The President of Liberty Victoria, Spencer Zifcak, says the website doesn't seem to have done anything illegal.
SPENCER ZIFCAK: All
WikiLeaks have done is publish documents that have been given to it. Now
the interesting thing about that is WikiLeaks is publishing these
documents in association with some of the great newspapers of the world.
So if WikiLeaks is to be
charged with the disclosure of official information then presumably
these major newspapers will also be in the guns. But I can't see the
authorities, either in Australia or the United States, pursuing those
newspapers. -- 'Law experts say WikiLeaks in the clear', 'The World Today', 7 December, 2010
This is part of what Engdahl has to say on the subject:
"It is
almost too perfectly-scripted to be true. A discontented 22-year old US
Army soldier on duty in Baghdad, Bradley Manning, a low-grade US Army
intelligence analyst, described as a loner, a gay in the military, a
disgruntled “computer geek,” sifts through classified information at
Forward Operating Base Hammer. He decides to secretly download US State
Department email communications from the entire world over a period of
eight months for hours a day, onto his blank CDs while pretending to be
listening to Lady Gaga."
Put this way, it does sound somewhat far-fetched, yet what is the
source Engdahl's assertion that it's a put-up job?
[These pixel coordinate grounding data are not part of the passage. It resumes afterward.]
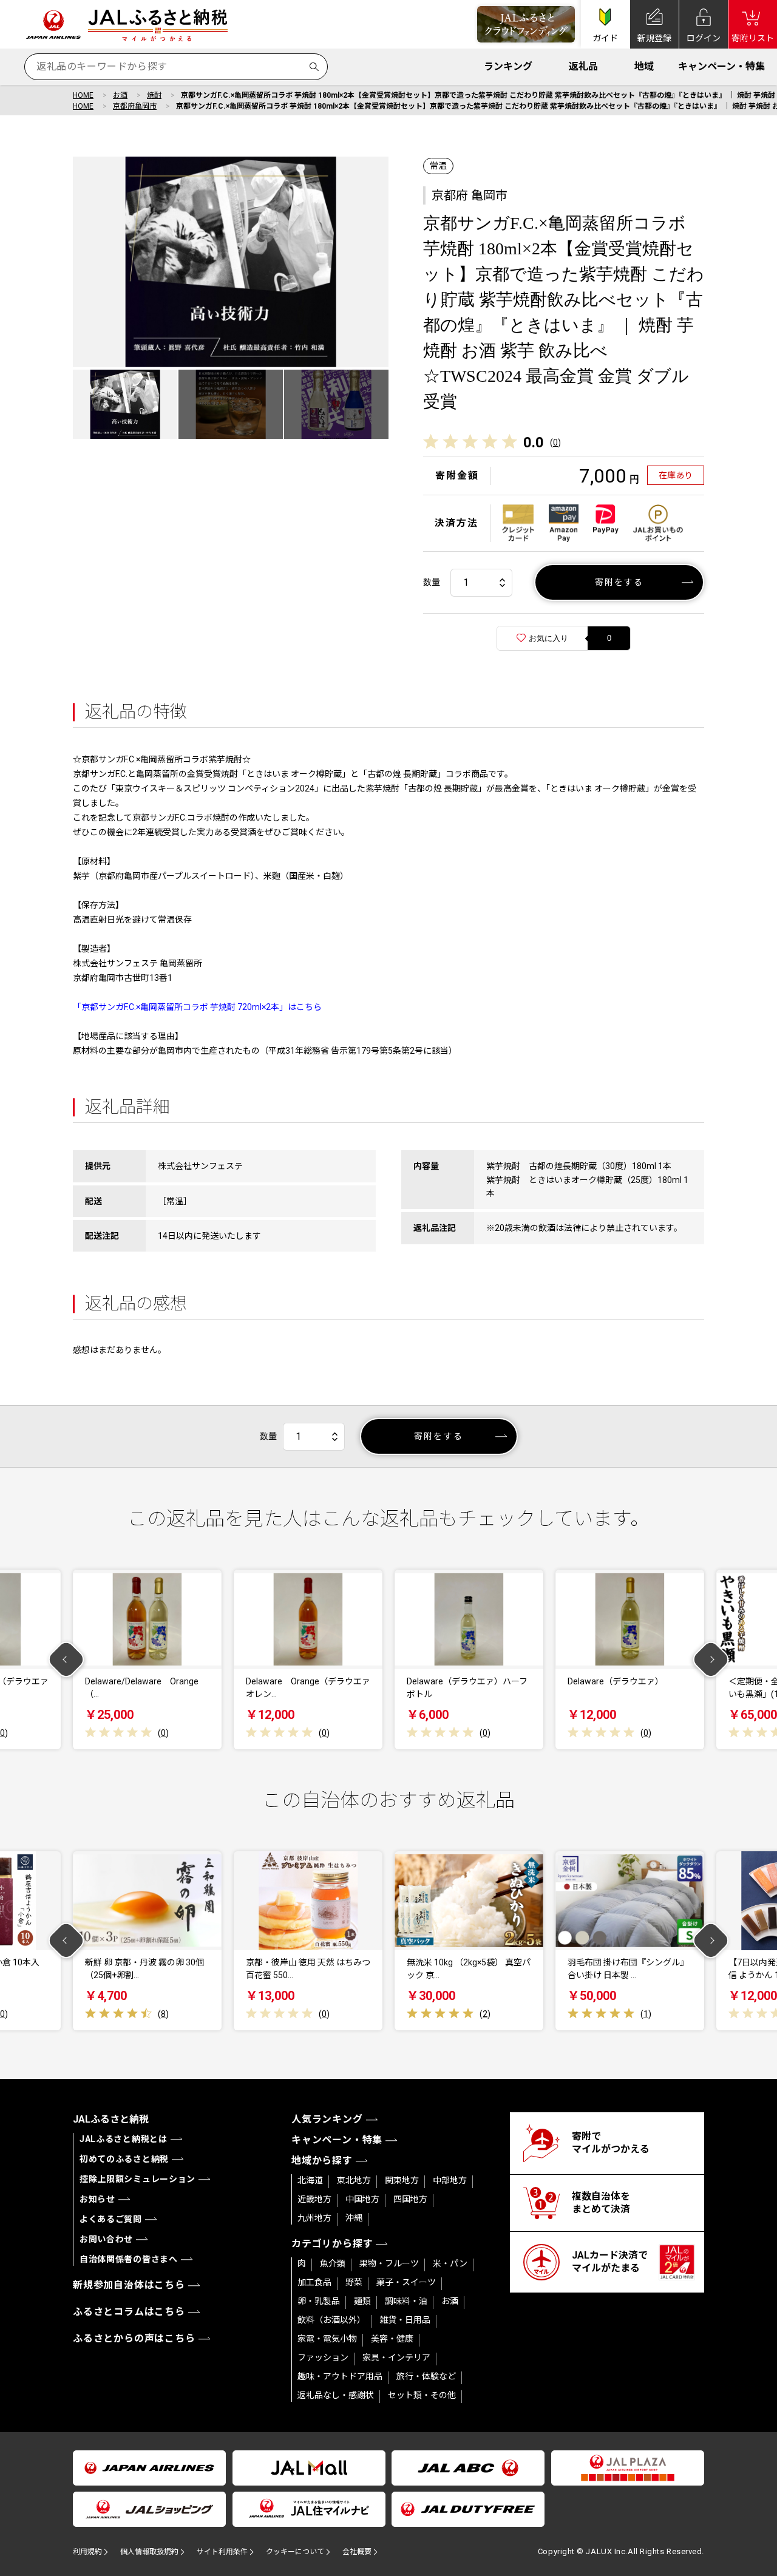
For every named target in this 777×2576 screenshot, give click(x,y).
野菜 (353, 2282)
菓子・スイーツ (406, 2282)
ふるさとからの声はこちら (134, 2338)
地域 (644, 66)
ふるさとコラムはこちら (129, 2311)
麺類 (362, 2301)
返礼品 (583, 66)
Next (711, 1659)
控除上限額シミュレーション (137, 2179)
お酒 (120, 95)
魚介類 (332, 2263)
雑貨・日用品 (404, 2320)
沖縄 (353, 2218)
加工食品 (314, 2282)
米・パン (450, 2263)
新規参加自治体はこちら (129, 2285)
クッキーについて (295, 2551)
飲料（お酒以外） (331, 2320)
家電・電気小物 (327, 2339)
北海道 (310, 2180)
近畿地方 (314, 2199)
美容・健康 (392, 2339)
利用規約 (87, 2551)
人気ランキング (327, 2119)
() (555, 442)
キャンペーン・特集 (721, 66)
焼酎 (154, 95)
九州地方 (314, 2218)
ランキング (508, 66)
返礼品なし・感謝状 (335, 2395)
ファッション (322, 2357)
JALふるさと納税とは (124, 2139)
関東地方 (402, 2180)
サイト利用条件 (222, 2551)
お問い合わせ (106, 2239)
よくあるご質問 (111, 2219)
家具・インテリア (396, 2357)
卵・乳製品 (318, 2301)
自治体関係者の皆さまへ (129, 2259)
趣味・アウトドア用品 (339, 2376)
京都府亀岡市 (135, 106)
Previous (66, 1659)
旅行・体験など (426, 2376)
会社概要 (357, 2551)
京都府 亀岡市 (469, 195)
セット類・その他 (422, 2395)
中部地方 (450, 2180)
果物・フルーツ (389, 2263)
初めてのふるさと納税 (124, 2159)
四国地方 (410, 2199)
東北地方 (354, 2180)
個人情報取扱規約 (149, 2551)
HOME (83, 95)
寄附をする (619, 582)
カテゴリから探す (332, 2243)
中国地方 (362, 2199)
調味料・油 (406, 2301)
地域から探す (322, 2160)
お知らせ (97, 2199)
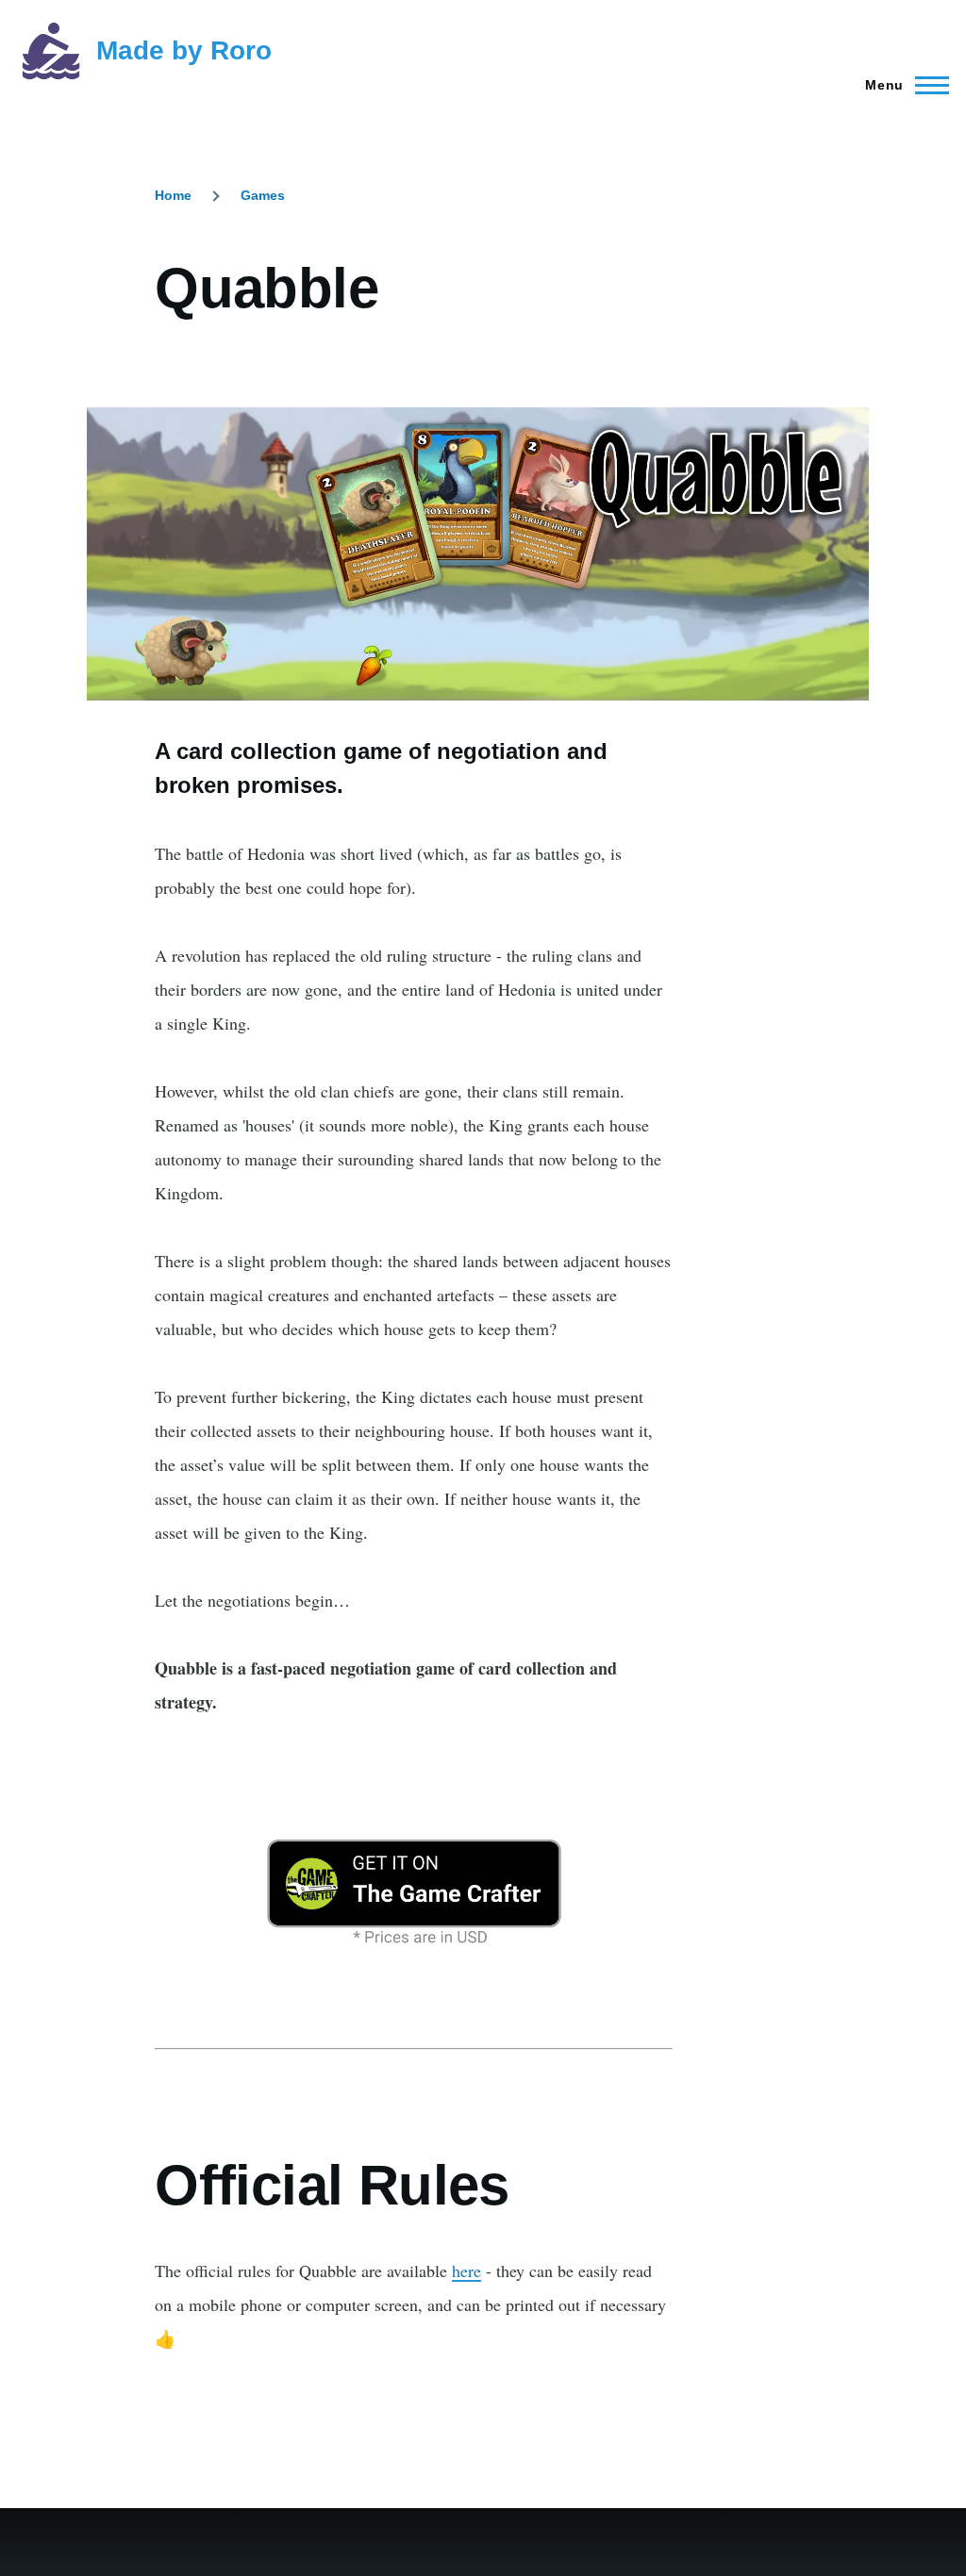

He offers no source
for us to check so I have no idea if Manning is the source of the cables
or how he acquired them (if indeed it was Manning who released the
cables), and as Manning is languishing in a Federal slammer, we can't
ask him.
But then judging by the halfwits who wrote these cables, maybe they
did think they could pull off a Web version of 9/11? The question then
is, can they do it?
Already there are more than 1500 Wikileaks mirror sites
so short of shutting down the entire global Internet, it's difficult to
see how censoring the Web can be achieved but again it reveals just how
ignorant the ruling elite is about how things actually work.
So, US government conspiracy or not, ultimately it makes no
difference how the cables came into the public domain (and so far it's
only a eight hundred of the over 250,000), the damage has been done. The
legitimacy of the state has been challenged by their release and things
will never be the same again. No longer will we take at face value anything
the ruling elite say about the reasons for their actions in public even
if all 250,000 cables were actually invented which clearly they're not.
Though of course, 99% are not even confidential let alone secret. These
are mostly the day-to-day ramblings of bored diplomatic staff.
So it is conceivable that the selection of the releases was
engineered by the US government but clearly whatever they intended to
happen as a result seems to have backfired big time. But as they don't
even have a firm grasp on how the internet works, what with over 1500
Wikileaks mirror sites
in dozens of countries, it shouldn't be a surprise to us (the law of
unintended consequences eg, the Israeli attack on the Mavi Marmara,
which did more to bring the focus on the plight of the Palestinians into
the public eye than even Operation Cast Lead).